"Handstand" is a song by Moroccan-American rapper French Montana and American rapper and singer Doja Cat featuring fellow American rapper Saweetie as the fourth single from the former's fourth studio album They Got Amnesia (2021). It was written by the performers, Darryl Clemons, Kevin Price, Jaucquez Lowe, and Hitmaka, with the latter serving as the track's producer alongside Pooh Beatz, Go Grizzly, and London Jae. A bouncy hip hop song, it interpolates Big Pun's 2000 single "It's So Hard".

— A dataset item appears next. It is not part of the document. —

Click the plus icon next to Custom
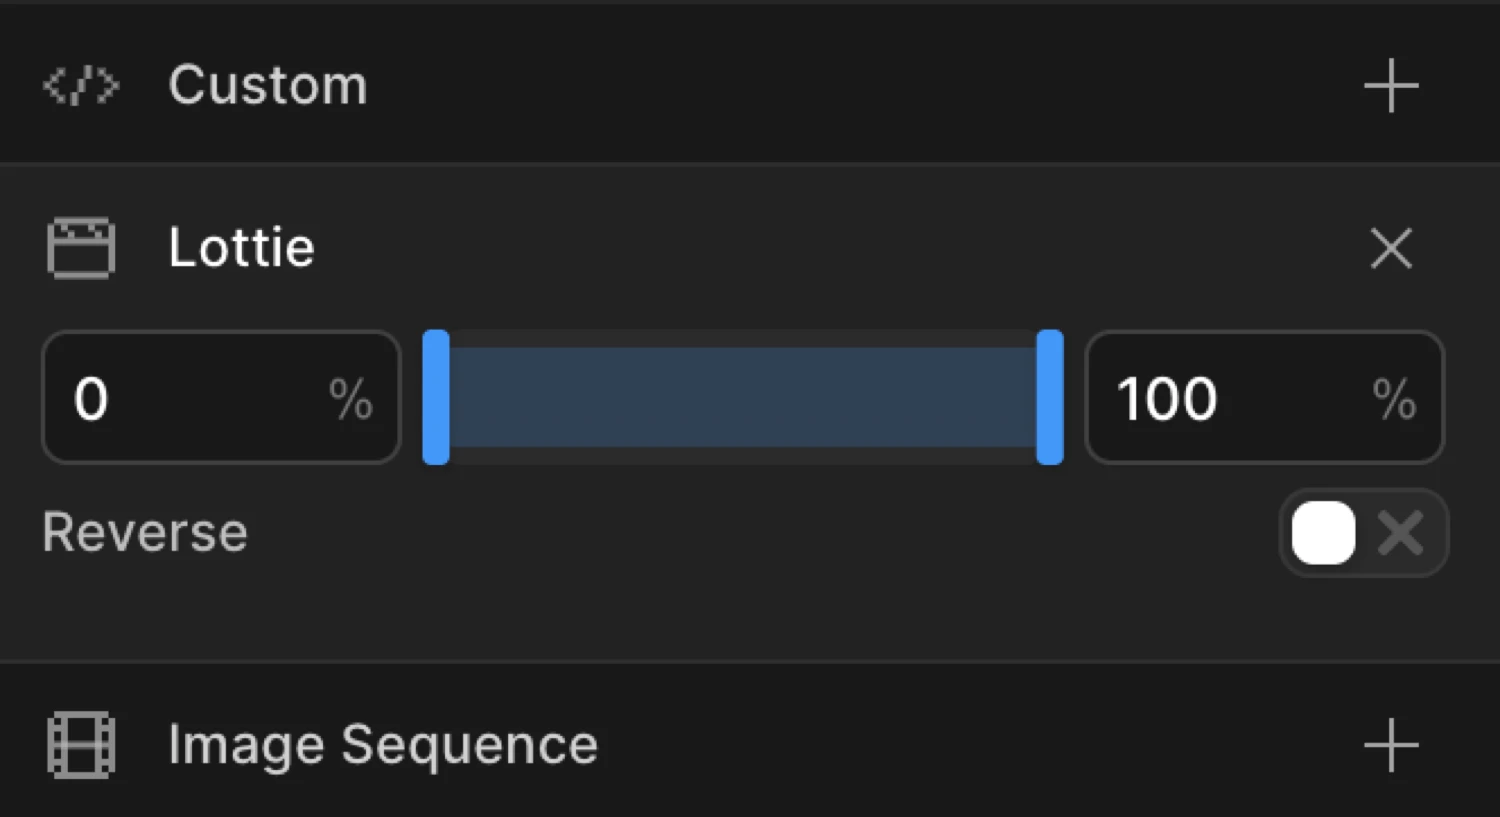This screenshot has width=1500, height=817. 1390,86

"Handstand" was picked as the fourth single off They Got Amnesia on November 23, 2021, when it was promoted to the US rhythmic contemporary radio format. To further promote the song, the music video directed by Edgar Esteves and Jon Primo premiered on French Montana's YouTube channel on December 8, 2021. It features the performers in a post-apocalyptic setting fighting armed group of people. The visual received many comparitions to films. The song peaked in top 40 on the US R&B/Hip-Hop Airplay and Rhythmic charts.

Composition and reception
"Handstand" is a hip hop track that spans for two minutes and fifty seconds. It contains an interpolation of Big Pun's 2000 single "It's So Hard", which itself is based around a sample of Danny Rivera's "En Un Rincon Del Alma", thus giving Big Pun, Julian Garfield, and Younglord songwriting credit. A "bouncy" track sees the performers indulging themselves for "freaky fun", while Doja Cat raps "You need a project bitch, a hoodrat bitch / One don't give a fuck / And said she took that dick".

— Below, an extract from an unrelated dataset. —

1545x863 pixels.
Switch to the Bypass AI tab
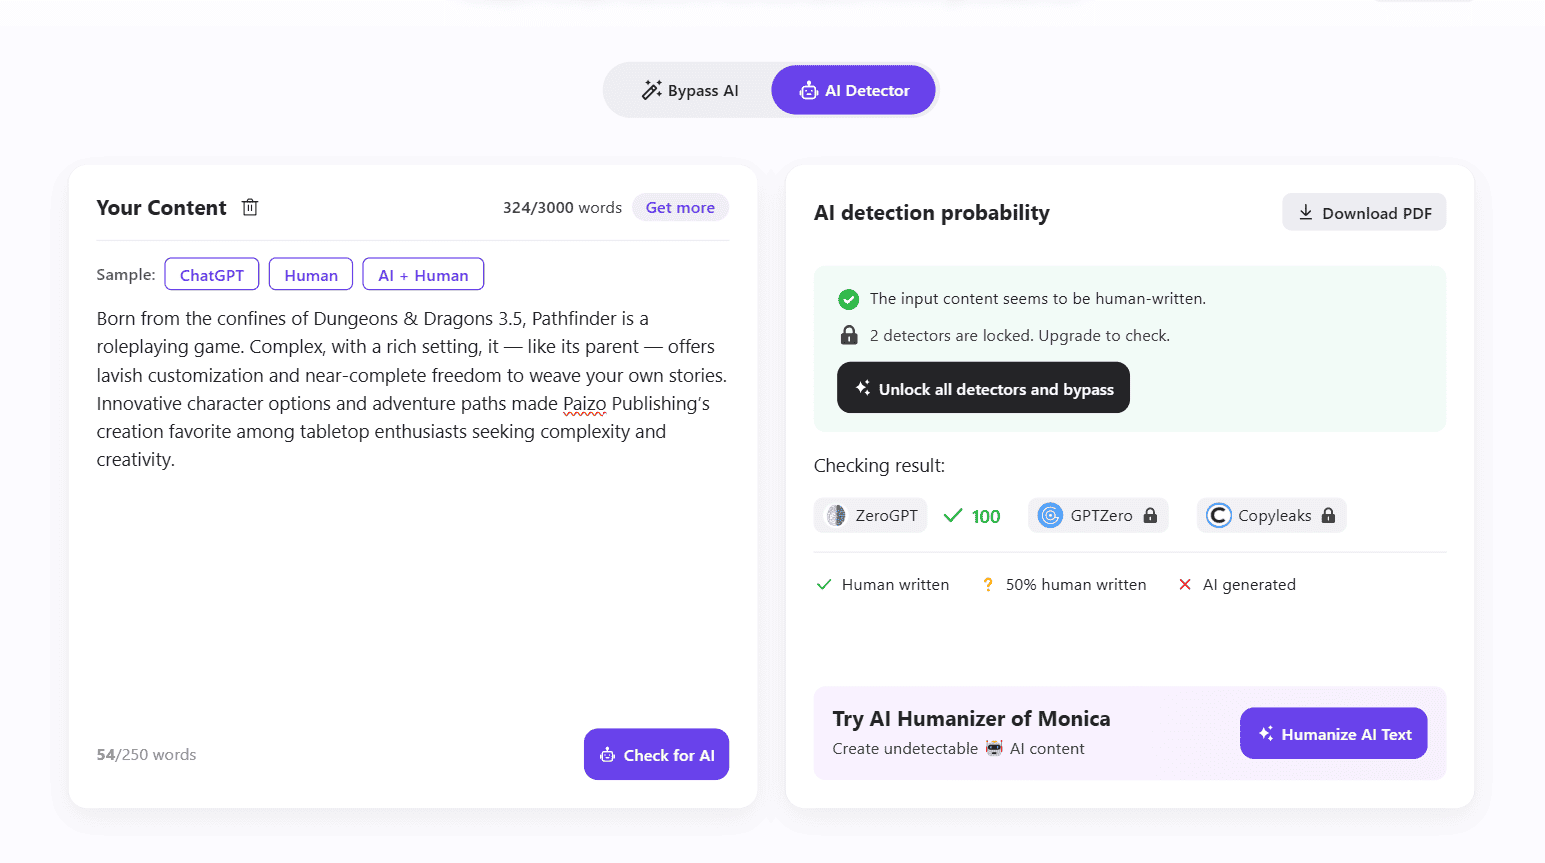click(x=690, y=91)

Uproxx writer Wongo Okon opined that "Handstand" is a "bright" moment within They Got Amnesia. Robin Murray from Clash  called the song "muscle-bound"; whereas Vivian Medithi of HipHopDX commented that the track is a "ready-made club jam for the ladies that seems destined for TikTok success", while Doja Cat "sound[s] perfectly at home".

Release and commercial performance
On November 8, 2021, French Montana shared track listing for his fourth studio album, They Got Amnesia, unveiling "Handstand" as its eight track. The album was initially scheduled to be released on November 12, but was postponed for a week, hence "Handstand" music video was not finished. Four days later, French Montana previewed a snippet of Doja Cat's verse "Handstand" on Instagram. The song ultimately was chosen as the fourth single promotiong the project. Bad Boy Records and Epic Records issued the song to the US rhythmic contemporary radio format on November 23, 2021. Next month, Sony Music sent the track to Italian radio airplay. The single peaked at number 33 on the US R&B/Hip-Hop Airplay chart becoming French Montana's 17th, and Doja Cat's sixth, top 40 entry on the chart, while on Rhythmic ranking, it was placed at number 21, being French Montana's 26th entry, Doja Cat's 12th, and Saweetie's eighth. In New Zealand, it entered Hot Singles chart at position 40.

Music video

The music video for "Handstand" was directed by Edgar Esteves and Jon Primo, and recorded on November 9, 2021. Two days later, French Montana posted a video with Doja Cat from the set of the music video. The clip premiered on the rapper's YouTube channel on December 8, 2021. It was sponsored by Russian vodka brand Beluga and mobile shopping app NTWRK.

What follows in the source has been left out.